Eternal Tears of Sorrow chronology
| Chaotic Beauty (2000) | A Virgin and a Whore (2001) | Before the Bleeding Sun (2006) |

= A Virgin and a Whore =

A Virgin and a Whore is the fourth album by Finnish melodic death metal band Eternal Tears of Sorrow and features songs written by the entire band. It was their last album before their hiatus. This is the last EToS album to feature keyboardist Pasi Hiltula (who had been in the band since early 1999) and the only album to feature guitarist Antti Kokko.

The seventh song on the album, "Sick, Dirty and Mean" is a cover song, originally written and performed by Accept. The band had rehearsed the song for a two-part tribute album (Tribute to Accept Vol. 1 & 2) in 1999 but didn't have any extra time to record it.

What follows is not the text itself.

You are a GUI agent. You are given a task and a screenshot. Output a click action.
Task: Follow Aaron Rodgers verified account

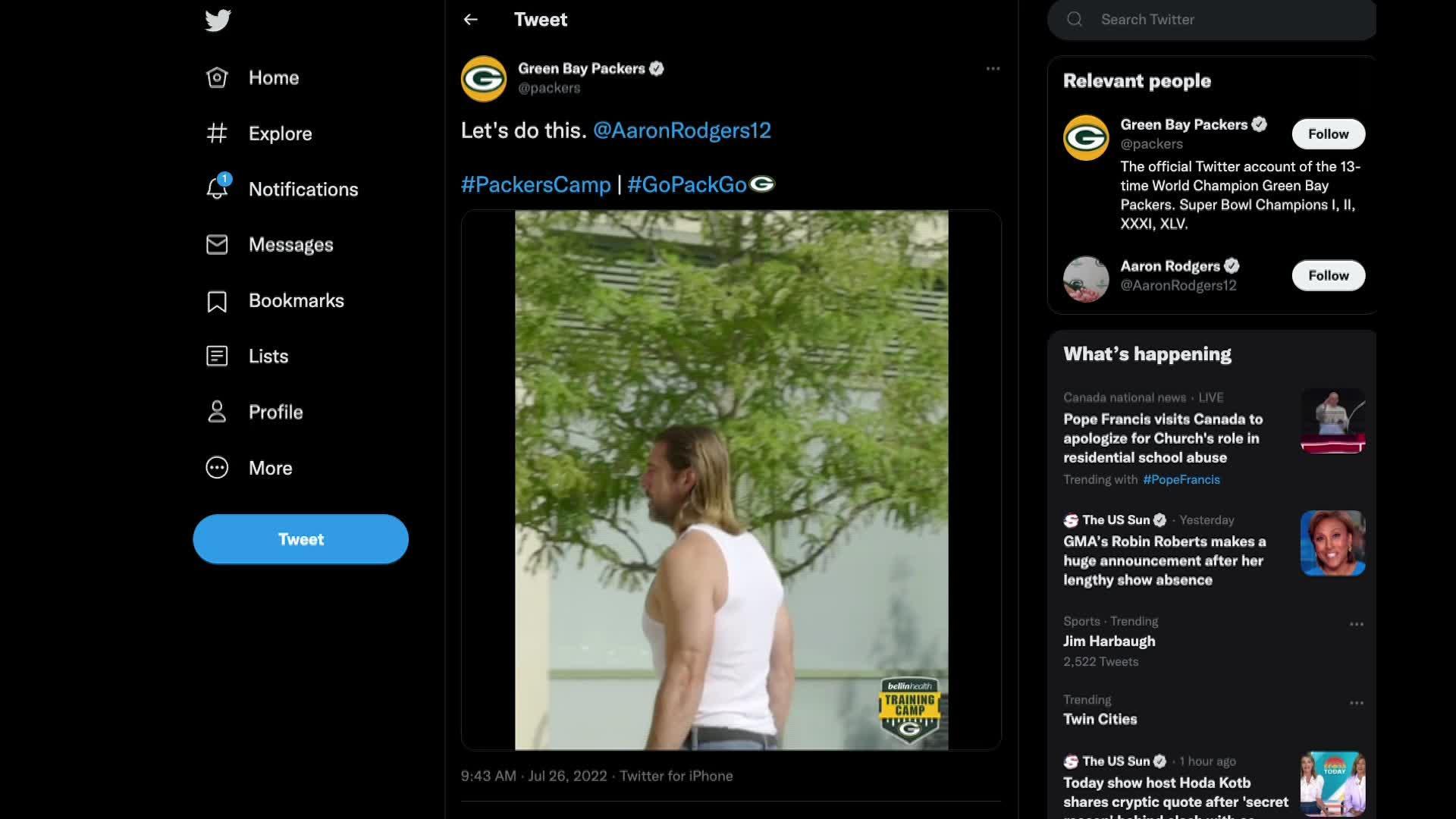click(1328, 275)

So, they decided to include the song on A Virgin and a Whore.

The album's cover art was made by Niklas Sundin of Cabin Fever Media and guitarist of Dark Tranquillity.

== Track listing ==

Japanese edition bonus tracks:
1. - "As I Die" (Paradise Lost cover) – 4:03
2. "The River Flows Frozen" (Acoustic Reprise) – 6:07

| No. | Title | Lyrics | Music | Length |
|---|---|---|---|---|
| 1. | "Aurora Borealis" | Veteläinen & Puolakanaho | Kokko & Hiltula & Puolakanaho & Veteläinen | 5:04 |
| 2. | "Heart of Wilderness" | Veteläinen & Puolakanaho | Kokko & Hiltula | 3:40 |
| 3. | "Prophetian" | Veteläinen & Puolakanaho & Sankala | Hiltula & Puolakanaho & Kokko | 5:24 |
| 4. | "Fall of Man" | Puolakanaho & Veteläinen | Puolakanaho & Hiltula | 4:58 |
| 5. | "The River Flows Frozen" | Veteläinen & Kokko & Puolakanaho | Kokko & Puolakanaho | 5:47 |
| 6. | "The Last One for Life" | Veteläinen & Puolakanaho | Veteläinen & Puolakanaho & Kokko & Hiltula | 4:59 |
| 7. | "Sick, Dirty and Mean" | Accept | Accept | 4:16 |
| 8. | "Blood of Hatred" | Veteläinen | Kokko & Hiltula | 3:12 |
| 9. | "Aeon" | Veteläinen & Puolakanaho | Veteläinen & Hiltula & Puolakanaho & Kokko | 5:45 |

== Credits ==
=== Band members ===
- Altti Veteläinen – vocals, bass
- Jarmo Puolakanaho – guitar
- Antti Kokko – lead guitar
- Pasi Hiltula – keyboards
- Petri Sankala – drums

=== Guest appearances ===
- Juha Kylmänen – clean vocals (on tracks 5, 6 and 11)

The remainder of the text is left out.